**Do this**
Update the records below by replacing every occurrence of "How do I perform" with "How do I carry out" and leaving everything else unchanged.

**Supplied records**
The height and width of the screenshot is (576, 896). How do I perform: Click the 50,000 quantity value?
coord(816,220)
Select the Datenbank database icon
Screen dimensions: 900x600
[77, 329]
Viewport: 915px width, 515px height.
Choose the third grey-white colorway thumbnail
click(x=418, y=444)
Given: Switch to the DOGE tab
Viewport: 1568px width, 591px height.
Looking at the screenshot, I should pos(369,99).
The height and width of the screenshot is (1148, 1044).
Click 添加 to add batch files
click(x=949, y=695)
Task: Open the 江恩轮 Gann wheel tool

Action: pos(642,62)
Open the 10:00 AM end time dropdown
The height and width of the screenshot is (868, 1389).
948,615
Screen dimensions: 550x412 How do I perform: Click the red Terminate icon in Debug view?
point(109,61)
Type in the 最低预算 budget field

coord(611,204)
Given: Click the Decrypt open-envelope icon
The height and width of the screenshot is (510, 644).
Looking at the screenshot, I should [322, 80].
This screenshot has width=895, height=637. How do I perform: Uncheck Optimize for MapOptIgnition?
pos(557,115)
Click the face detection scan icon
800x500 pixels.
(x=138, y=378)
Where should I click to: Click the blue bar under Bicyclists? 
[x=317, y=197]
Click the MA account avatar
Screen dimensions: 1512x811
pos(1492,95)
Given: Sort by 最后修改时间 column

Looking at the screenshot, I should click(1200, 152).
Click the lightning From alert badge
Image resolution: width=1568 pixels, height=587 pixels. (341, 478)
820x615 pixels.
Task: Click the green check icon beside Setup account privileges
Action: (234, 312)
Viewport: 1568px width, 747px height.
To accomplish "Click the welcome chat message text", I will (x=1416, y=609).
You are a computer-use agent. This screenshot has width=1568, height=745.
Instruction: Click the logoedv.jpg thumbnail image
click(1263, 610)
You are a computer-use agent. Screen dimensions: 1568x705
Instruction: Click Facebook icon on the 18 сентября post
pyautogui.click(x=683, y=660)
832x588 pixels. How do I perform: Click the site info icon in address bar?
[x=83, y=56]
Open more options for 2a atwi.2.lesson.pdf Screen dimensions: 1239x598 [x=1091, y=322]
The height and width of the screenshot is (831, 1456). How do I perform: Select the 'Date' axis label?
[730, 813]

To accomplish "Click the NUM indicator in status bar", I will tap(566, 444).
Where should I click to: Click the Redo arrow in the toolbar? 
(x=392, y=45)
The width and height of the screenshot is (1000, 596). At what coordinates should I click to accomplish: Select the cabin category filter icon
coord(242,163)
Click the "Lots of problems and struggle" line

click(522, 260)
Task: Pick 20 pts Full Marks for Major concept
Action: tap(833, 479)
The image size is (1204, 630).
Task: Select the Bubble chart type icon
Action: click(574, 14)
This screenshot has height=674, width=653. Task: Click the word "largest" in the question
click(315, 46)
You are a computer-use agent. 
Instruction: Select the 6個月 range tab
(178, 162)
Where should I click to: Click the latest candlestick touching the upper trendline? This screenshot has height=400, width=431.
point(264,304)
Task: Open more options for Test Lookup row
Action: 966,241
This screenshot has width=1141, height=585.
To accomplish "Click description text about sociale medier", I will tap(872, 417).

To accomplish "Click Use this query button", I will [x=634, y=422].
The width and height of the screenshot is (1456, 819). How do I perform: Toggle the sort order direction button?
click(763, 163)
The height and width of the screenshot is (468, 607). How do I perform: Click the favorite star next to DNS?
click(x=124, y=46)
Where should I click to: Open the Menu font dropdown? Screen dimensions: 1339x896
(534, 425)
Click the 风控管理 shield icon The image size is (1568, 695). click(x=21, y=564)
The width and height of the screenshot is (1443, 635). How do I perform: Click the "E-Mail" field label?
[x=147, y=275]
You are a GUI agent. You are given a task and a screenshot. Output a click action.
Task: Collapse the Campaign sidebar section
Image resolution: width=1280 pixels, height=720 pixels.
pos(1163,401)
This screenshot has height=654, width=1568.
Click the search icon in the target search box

**Exercise result**
The height and width of the screenshot is (576, 896). How do I carry out: Click the 50,000 quantity value?
coord(816,220)
Select the Datenbank database icon
Screen dimensions: 900x600
[77, 329]
Viewport: 915px width, 515px height.
Choose the third grey-white colorway thumbnail
click(x=418, y=444)
Given: Switch to the DOGE tab
Viewport: 1568px width, 591px height.
Looking at the screenshot, I should pos(369,99).
The height and width of the screenshot is (1148, 1044).
Click 添加 to add batch files
click(x=949, y=695)
Task: Open the 江恩轮 Gann wheel tool

Action: pos(642,62)
Open the 10:00 AM end time dropdown
The height and width of the screenshot is (868, 1389).
948,615
Screen dimensions: 550x412 How do I carry out: Click the red Terminate icon in Debug view?
point(109,61)
Type in the 最低预算 budget field

coord(611,204)
Given: Click the Decrypt open-envelope icon
The height and width of the screenshot is (510, 644).
Looking at the screenshot, I should [322, 80].
This screenshot has width=895, height=637. How do I carry out: Uncheck Optimize for MapOptIgnition?
pos(557,115)
Click the face detection scan icon
800x500 pixels.
(x=138, y=378)
Where should I click to: Click the blue bar under Bicyclists? 
[x=317, y=197]
Click the MA account avatar
Screen dimensions: 1512x811
pos(1492,95)
Given: Sort by 最后修改时间 column

Looking at the screenshot, I should click(1200, 152).
Click the lightning From alert badge
Image resolution: width=1568 pixels, height=587 pixels. (341, 478)
820x615 pixels.
Task: Click the green check icon beside Setup account privileges
Action: (234, 312)
Viewport: 1568px width, 747px height.
To accomplish "Click the welcome chat message text", I will (x=1416, y=609).
You are a computer-use agent. This screenshot has width=1568, height=745.
Instruction: Click the logoedv.jpg thumbnail image
click(1263, 610)
You are a computer-use agent. Screen dimensions: 1568x705
Instruction: Click Facebook icon on the 18 сентября post
pyautogui.click(x=683, y=660)
832x588 pixels. How do I carry out: Click the site info icon in address bar?
[x=83, y=56]
Open more options for 2a atwi.2.lesson.pdf Screen dimensions: 1239x598 [x=1091, y=322]
The height and width of the screenshot is (831, 1456). How do I carry out: Select the 'Date' axis label?
[730, 813]

To accomplish "Click the NUM indicator in status bar", I will tap(566, 444).
Where should I click to: Click the Redo arrow in the toolbar? 
(x=392, y=45)
The width and height of the screenshot is (1000, 596). At what coordinates should I click to accomplish: Select the cabin category filter icon
coord(242,163)
Click the "Lots of problems and struggle" line

click(522, 260)
Task: Pick 20 pts Full Marks for Major concept
Action: tap(833, 479)
The image size is (1204, 630).
Task: Select the Bubble chart type icon
Action: click(574, 14)
This screenshot has height=674, width=653. Task: Click the word "largest" in the question
click(315, 46)
You are a computer-use agent. 
Instruction: Select the 6個月 range tab
(178, 162)
Where should I click to: Click the latest candlestick touching the upper trendline? This screenshot has height=400, width=431.
point(264,304)
Task: Open more options for Test Lookup row
Action: 966,241
This screenshot has width=1141, height=585.
To accomplish "Click description text about sociale medier", I will tap(872, 417).

To accomplish "Click Use this query button", I will [x=634, y=422].
The width and height of the screenshot is (1456, 819). How do I carry out: Toggle the sort order direction button?
click(763, 163)
The height and width of the screenshot is (468, 607). How do I carry out: Click the favorite star next to DNS?
click(x=124, y=46)
Where should I click to: Open the Menu font dropdown? Screen dimensions: 1339x896
(534, 425)
Click the 风控管理 shield icon The image size is (1568, 695). click(x=21, y=564)
The width and height of the screenshot is (1443, 635). How do I carry out: Click the "E-Mail" field label?
[x=147, y=275]
You are a GUI agent. You are given a task and a screenshot. Output a click action.
Task: Collapse the Campaign sidebar section
Image resolution: width=1280 pixels, height=720 pixels.
pos(1163,401)
This screenshot has height=654, width=1568.
Click the search icon in the target search box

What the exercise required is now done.